Adhesive Capsulitis Clinical Trial
Official title:
A Phase 2a, Open-label, Dose-ranging Study of the Safety and Effectiveness of AA4500 for the Treatment of Adhesive Capsulitis of the Shoulder
The objectives of this study are to assess the safety, effectiveness, and immunogenicity of AA4500 in the treatment of adhesive capsulitis.
This study is a Phase 2a, open-label, dose-ranging study of the safety and effectiveness of
AA4500 for the treatment of adhesive capsulitis of the shoulder. To be eligible for
treatment, a subject must have unilateral idiopathic adhesive capsulitis of the shoulder with
restricted range of motion in the affected shoulder for at least 3 months but not more than
12 months. Subjects will be screened for study eligibility within 30 days before injection of
study drug.
Approximately 50 adult women and men are to be enrolled in this study.
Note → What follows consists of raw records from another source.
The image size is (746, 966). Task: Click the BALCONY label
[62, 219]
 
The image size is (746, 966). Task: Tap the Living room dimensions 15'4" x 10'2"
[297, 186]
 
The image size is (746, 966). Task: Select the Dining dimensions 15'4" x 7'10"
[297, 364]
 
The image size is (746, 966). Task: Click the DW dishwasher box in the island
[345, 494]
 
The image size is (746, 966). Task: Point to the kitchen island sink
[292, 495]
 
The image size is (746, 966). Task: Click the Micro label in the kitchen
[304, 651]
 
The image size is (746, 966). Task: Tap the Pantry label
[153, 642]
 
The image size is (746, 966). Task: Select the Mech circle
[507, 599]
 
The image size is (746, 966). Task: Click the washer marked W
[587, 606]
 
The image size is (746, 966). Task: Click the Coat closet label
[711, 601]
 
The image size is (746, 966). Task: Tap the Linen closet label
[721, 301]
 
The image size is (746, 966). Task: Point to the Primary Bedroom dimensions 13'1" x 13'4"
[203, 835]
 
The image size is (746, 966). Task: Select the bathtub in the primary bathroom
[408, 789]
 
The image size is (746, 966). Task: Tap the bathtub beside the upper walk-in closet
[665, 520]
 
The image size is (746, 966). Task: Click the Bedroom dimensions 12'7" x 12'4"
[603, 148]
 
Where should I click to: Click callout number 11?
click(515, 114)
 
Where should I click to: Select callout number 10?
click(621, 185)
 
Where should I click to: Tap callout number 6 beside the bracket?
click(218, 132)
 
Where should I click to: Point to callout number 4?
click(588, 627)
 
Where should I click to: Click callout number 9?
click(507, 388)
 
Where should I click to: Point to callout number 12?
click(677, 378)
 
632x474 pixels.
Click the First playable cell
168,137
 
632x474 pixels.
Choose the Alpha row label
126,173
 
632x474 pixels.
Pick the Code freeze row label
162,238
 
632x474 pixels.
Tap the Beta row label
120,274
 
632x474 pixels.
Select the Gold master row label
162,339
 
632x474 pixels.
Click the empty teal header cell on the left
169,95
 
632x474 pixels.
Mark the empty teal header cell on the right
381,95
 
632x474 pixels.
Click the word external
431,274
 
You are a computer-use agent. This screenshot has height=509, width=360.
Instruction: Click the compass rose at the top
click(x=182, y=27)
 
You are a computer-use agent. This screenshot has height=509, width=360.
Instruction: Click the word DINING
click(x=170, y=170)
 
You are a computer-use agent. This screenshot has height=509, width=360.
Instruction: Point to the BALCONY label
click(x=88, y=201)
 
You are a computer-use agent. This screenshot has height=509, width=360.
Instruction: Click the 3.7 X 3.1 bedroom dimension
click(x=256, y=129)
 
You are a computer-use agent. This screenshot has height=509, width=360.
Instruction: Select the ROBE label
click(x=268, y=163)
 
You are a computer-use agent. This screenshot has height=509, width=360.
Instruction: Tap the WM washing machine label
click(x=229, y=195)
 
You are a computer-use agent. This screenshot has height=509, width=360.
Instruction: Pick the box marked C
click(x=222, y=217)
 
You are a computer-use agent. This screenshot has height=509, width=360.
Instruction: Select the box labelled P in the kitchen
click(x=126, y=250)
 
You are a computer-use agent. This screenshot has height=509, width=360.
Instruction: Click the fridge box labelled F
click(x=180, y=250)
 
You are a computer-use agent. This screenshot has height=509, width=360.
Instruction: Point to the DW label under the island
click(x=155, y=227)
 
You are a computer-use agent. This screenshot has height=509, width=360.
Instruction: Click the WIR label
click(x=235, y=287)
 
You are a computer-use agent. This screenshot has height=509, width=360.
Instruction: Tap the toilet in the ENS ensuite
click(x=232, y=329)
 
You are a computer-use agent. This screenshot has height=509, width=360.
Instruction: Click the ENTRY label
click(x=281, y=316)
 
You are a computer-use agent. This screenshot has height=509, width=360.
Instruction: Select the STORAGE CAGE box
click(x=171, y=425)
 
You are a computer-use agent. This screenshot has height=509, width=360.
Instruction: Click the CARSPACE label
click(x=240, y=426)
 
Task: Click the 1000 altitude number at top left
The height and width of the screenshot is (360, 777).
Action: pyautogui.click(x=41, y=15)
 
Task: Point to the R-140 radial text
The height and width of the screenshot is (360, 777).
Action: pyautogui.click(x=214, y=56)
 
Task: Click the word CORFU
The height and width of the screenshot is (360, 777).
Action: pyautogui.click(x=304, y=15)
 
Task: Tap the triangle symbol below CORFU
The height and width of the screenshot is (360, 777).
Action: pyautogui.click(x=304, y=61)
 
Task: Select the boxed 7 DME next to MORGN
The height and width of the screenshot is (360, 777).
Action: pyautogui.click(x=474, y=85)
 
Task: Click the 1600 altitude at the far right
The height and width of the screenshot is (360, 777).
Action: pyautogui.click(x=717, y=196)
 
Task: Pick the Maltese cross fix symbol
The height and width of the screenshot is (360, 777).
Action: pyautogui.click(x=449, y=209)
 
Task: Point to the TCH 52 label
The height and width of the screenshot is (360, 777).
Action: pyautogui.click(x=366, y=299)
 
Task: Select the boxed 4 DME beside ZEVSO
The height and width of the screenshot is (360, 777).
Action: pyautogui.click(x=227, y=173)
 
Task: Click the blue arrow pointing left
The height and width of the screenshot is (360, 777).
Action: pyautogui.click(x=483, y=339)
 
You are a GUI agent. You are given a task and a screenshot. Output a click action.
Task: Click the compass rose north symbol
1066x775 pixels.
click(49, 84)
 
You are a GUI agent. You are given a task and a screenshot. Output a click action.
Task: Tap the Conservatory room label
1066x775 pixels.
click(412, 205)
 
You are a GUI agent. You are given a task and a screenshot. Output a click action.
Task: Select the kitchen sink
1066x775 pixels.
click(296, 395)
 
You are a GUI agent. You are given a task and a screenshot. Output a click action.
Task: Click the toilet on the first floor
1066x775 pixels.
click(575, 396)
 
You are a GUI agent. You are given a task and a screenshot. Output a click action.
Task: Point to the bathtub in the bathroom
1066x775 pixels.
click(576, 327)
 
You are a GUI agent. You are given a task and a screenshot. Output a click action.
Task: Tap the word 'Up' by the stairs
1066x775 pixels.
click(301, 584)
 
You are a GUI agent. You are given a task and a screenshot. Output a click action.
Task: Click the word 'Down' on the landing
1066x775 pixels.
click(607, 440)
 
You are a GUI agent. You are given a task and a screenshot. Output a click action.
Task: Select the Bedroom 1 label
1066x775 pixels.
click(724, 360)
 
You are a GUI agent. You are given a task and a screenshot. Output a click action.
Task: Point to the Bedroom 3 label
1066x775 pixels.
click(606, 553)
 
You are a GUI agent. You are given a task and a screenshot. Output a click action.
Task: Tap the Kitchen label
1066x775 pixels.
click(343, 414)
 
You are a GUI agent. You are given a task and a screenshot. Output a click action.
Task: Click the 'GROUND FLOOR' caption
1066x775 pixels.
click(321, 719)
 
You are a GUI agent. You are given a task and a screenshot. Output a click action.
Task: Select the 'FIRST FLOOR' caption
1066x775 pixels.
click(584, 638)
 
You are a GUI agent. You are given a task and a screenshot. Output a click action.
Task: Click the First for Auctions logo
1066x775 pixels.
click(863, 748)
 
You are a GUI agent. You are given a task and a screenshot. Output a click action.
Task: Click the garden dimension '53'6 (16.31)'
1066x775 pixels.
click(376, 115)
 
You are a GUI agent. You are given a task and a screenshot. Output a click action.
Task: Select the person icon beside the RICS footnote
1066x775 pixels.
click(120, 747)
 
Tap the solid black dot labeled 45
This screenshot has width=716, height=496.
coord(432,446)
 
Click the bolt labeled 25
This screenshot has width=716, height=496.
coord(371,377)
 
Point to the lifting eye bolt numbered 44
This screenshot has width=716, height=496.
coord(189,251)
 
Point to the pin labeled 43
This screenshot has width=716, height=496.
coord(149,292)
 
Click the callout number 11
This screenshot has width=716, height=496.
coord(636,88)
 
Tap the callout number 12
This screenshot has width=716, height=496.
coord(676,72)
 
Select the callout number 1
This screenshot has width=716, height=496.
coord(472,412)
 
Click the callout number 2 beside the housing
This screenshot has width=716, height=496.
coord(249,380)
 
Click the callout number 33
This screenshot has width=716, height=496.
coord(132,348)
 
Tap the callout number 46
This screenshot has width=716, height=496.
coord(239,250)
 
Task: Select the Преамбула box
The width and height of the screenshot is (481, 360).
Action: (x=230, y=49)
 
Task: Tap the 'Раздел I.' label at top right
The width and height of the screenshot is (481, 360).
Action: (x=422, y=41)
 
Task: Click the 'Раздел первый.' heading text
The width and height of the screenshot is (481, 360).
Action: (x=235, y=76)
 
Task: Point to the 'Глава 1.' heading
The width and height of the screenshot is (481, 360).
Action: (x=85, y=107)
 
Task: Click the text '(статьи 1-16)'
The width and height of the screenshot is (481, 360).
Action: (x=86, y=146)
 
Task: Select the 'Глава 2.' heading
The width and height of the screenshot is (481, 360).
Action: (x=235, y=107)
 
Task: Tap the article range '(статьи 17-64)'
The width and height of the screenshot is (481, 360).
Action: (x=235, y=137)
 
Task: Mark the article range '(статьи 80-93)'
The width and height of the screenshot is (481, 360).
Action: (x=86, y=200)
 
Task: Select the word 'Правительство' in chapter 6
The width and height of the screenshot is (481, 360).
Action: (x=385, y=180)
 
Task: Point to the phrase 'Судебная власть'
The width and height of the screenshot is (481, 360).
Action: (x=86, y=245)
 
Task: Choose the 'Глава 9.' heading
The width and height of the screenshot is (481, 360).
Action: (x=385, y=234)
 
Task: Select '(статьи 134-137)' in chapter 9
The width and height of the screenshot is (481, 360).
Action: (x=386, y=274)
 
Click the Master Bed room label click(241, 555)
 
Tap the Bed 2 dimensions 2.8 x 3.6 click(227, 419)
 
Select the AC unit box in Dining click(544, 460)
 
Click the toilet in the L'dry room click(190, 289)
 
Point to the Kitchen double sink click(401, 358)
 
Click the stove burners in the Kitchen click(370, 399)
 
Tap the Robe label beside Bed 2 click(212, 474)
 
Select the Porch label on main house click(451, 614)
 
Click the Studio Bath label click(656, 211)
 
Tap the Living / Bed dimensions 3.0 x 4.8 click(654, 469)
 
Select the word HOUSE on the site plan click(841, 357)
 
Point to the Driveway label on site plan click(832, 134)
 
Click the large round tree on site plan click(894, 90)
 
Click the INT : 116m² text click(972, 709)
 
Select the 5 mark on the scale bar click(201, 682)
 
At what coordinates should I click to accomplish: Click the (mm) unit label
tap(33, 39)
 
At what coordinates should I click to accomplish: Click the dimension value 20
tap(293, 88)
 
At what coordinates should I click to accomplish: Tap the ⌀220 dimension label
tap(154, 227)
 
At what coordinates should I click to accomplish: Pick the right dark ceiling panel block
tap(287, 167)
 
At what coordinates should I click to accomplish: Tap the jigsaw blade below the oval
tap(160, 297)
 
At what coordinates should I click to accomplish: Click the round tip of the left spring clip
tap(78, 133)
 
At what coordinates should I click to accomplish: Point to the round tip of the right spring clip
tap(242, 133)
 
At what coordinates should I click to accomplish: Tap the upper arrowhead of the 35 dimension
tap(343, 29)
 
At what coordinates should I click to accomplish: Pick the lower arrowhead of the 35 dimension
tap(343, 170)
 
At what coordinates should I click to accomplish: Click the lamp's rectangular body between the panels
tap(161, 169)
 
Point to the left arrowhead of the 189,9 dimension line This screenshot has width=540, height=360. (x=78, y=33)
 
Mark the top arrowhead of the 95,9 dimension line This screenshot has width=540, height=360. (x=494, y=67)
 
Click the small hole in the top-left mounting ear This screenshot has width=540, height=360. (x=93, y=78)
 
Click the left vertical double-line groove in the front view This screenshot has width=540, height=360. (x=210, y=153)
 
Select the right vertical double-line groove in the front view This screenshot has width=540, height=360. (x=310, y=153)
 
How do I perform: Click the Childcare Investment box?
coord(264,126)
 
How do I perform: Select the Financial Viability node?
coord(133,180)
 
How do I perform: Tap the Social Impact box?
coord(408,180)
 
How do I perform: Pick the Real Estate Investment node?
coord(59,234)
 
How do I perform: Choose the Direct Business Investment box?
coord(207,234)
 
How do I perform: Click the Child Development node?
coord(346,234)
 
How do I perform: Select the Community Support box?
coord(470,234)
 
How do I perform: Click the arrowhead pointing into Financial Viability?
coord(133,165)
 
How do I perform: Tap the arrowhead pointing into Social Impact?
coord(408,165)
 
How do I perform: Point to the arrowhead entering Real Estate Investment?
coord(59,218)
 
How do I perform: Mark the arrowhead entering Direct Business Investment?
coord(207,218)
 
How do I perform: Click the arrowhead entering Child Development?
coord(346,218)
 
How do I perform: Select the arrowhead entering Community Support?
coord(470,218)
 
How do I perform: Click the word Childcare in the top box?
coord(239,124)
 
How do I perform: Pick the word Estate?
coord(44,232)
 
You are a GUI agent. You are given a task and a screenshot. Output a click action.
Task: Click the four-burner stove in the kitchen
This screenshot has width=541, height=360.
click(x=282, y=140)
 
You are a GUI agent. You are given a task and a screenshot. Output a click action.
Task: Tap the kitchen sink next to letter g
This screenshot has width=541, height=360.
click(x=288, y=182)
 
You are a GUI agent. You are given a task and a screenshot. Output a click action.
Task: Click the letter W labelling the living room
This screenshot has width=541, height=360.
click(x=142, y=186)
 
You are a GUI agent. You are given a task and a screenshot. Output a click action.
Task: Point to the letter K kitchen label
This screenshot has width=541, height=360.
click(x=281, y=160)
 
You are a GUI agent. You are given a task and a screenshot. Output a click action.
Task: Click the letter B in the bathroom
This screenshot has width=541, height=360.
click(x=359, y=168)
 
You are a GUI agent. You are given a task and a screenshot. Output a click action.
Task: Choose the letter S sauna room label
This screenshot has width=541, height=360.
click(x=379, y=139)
Following screening
and determination of study eligibility, Assignment to Cohorts 1-4 is sequential. Subjects
assigned to Cohorts 1 through 4 may receive up to 3 injections of AA4500 according to cohort
assignment. Each injection will be separated by a minimum of 21 days. Subjects assigned to
Cohort 5 will receive home shoulder exercises only, while subjects assigned to Cohorts 1-4
will receive AA4500 and home shoulder exercises. Subjects in Cohort 5 will be offered
physical therapy sessions for a period of 2 months following completion of the study.
Dosing will range from 0.29 mg to 0.58 mg with varying volumes.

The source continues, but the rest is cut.